The negative expiratory pressure technique (NEP) method is based on the principle that the increase in pressure caused by NEP should result in increased expiratory flow. By contrast, in flow-limited subjects, application of NEP should not change the expiratory flow (Koulouris et al 1995). For technical details we refer the reader elsewhere. This method does not require FVC maneuvers, collaboration on the part of the patient, or use of a body plethysmograph, and can be used during spontaneously breathing subjects during exercise (Calverley and Koulouris 2005).

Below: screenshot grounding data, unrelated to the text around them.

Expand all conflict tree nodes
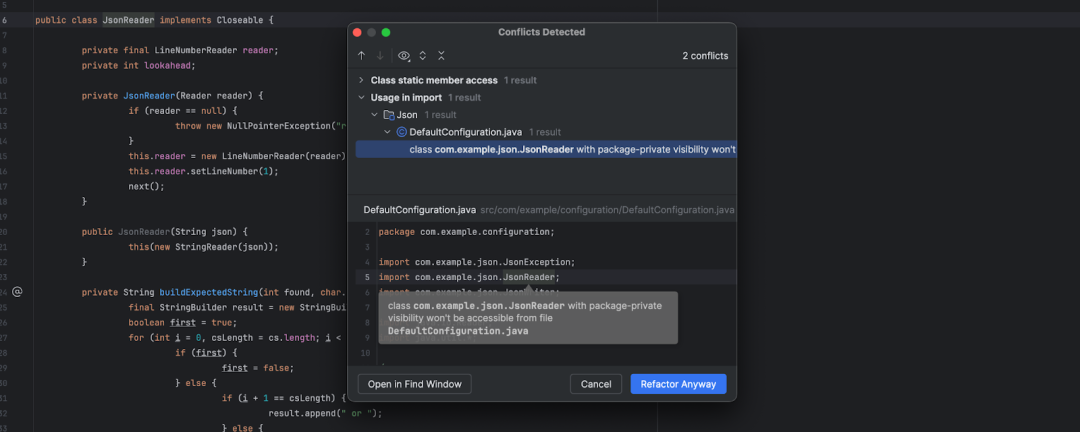This screenshot has width=1080, height=432. (423, 56)
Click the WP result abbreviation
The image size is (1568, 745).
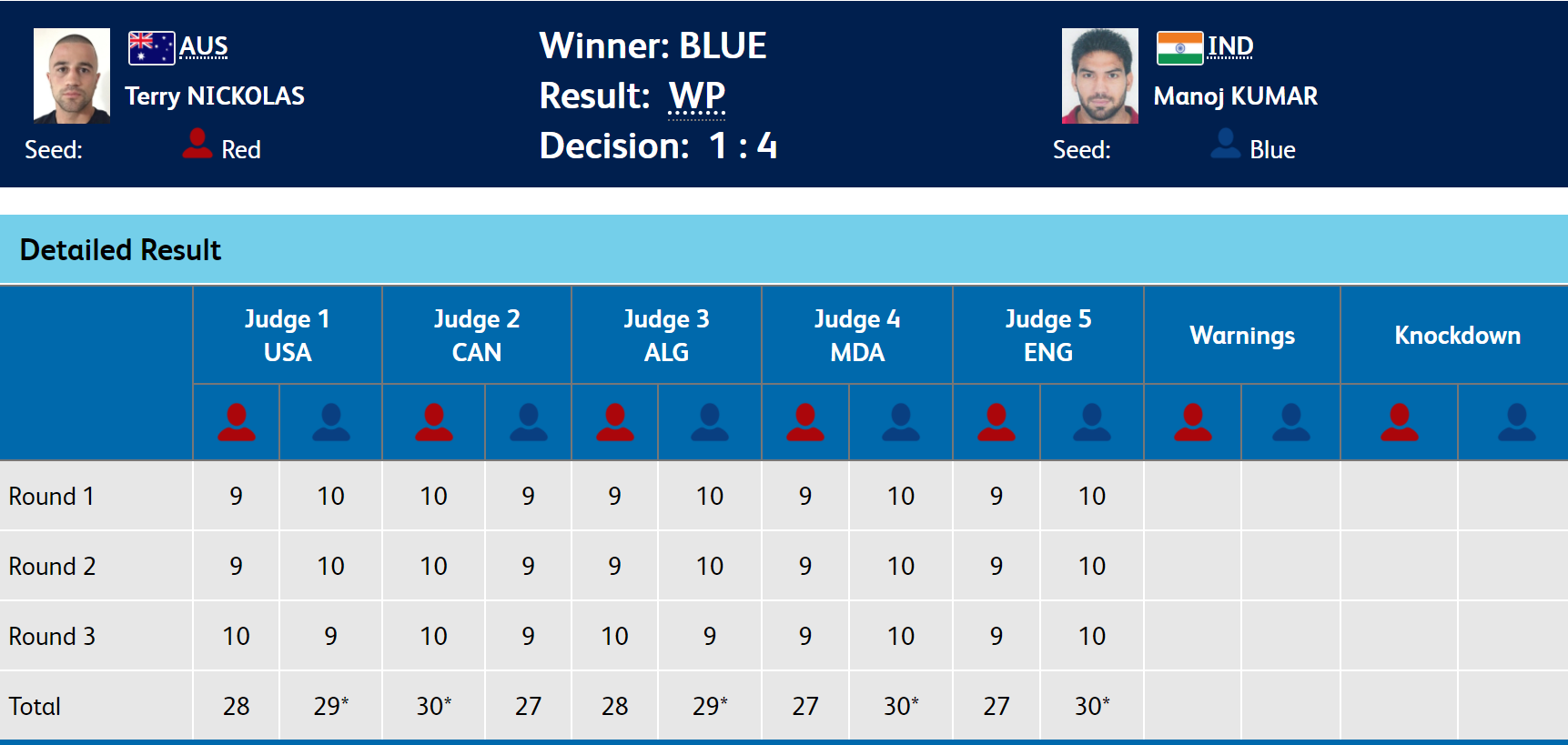697,96
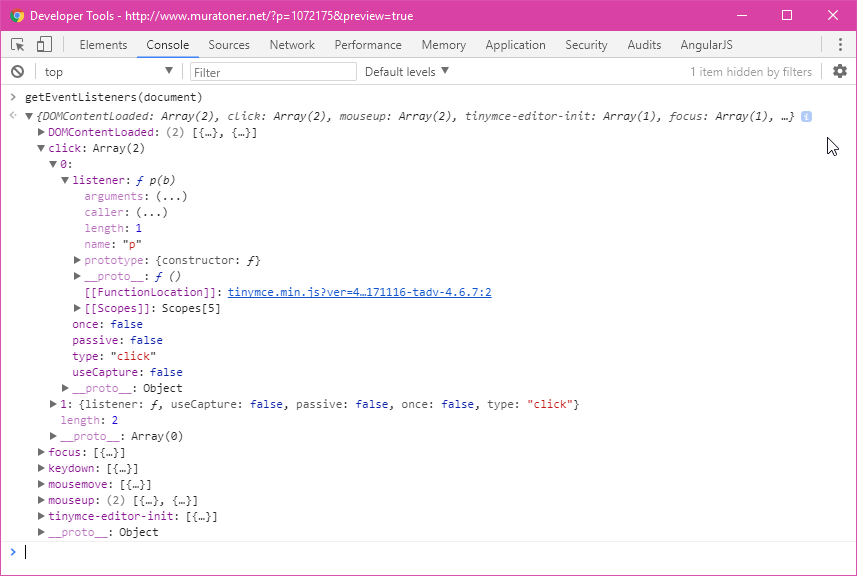
Task: Toggle the device toolbar icon
Action: coord(44,45)
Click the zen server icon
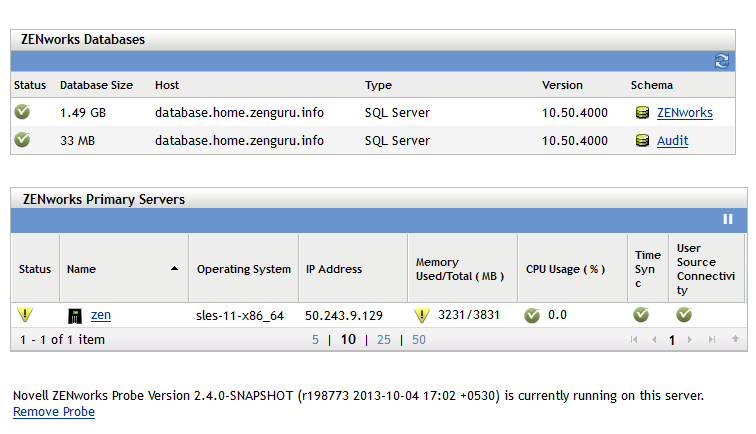Image resolution: width=756 pixels, height=434 pixels. (74, 316)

Measurement of dynamic hyperinflation

Since TLC remains essentially unaltered during exercise (Stubbing et al 1980; Younes and Kivinen 1984) changes in EELV during exercise can be reliably tracked by serial IC measurements (Figure 5). Exercise IC measurements are reproducible, provided care is taken with their measurement. In one study of 29 patients the variability coefficient was 17% at rest and approximately 20% during exercise with intra-class correlation coefficients of 0.77 and 0.73 respectively (O’Donnell et al 1998). In another study of 15 patient esophageal pressures were found reproducible during IC maneuvers during exercise at different work-rates, the reduction in IC during exercise correlates well with esophageal balloon-derived measurements of dynamic compliance (O’Donnell, Chau, et al 1997). In another study, three methods of measuring IC were tested in 10 severe COPD subjects. IC calculated, after correction of the expiratory part of the signal, as the difference between the mean EELV of the six breaths that preceded the IC prompt and the peak inspiratory volume was found to be the most reproducible method (Dolmage and Goldstein 2002). In an unpublished multicentric study of 463 patients with moderate to severe COPD, the intra-class correlation of exercise IC measurements during serial exercise tests exceeded 0.85 (O’Donnell, He, et al 2004). The extent of the reduction in IC with exercise in COPD is variable. In a population of 105 patients with moderate to severe COPD, IC at end-exercise was reduced by 20% of its already-reduced resting value (O’Donell et al 2001). In another smaller group of 27 severe COPD patients a similar reduction was found at maximum ventilation at the end of high intensity exercise (Puente-Maestu et al 2005). Similar changes were found in severe COPD in 15 severe COPD (Yan et al 1997). However, guidelines for standardization of IC measurement have not yet been issued. Recently a new complex method called optoelectronic plethysmography has been developed for research purposes (Aliverti et al 2004)

Conclusion

Flow limitation and DH are crucial pathophysiological mechanisms in the development of exercise intolerance, dyspnea, and respiratory failure in COPD patients. As the disease advances with progression of symptoms and impairment, the flow limitation and DH proportionally worsens. Several methods of treatment may palliate its impact of flow limitation and DH on the patient, including physical therapy, bronchodilators, ventilatory support, oxygen, heliox, or surgery. Measurement of DH may be done indirectly by spirometry or by more direct approaches that have known limitations or are not widely available. Clinical use is limited by the lack of a standard method to measure DH or flow limitation during exercise.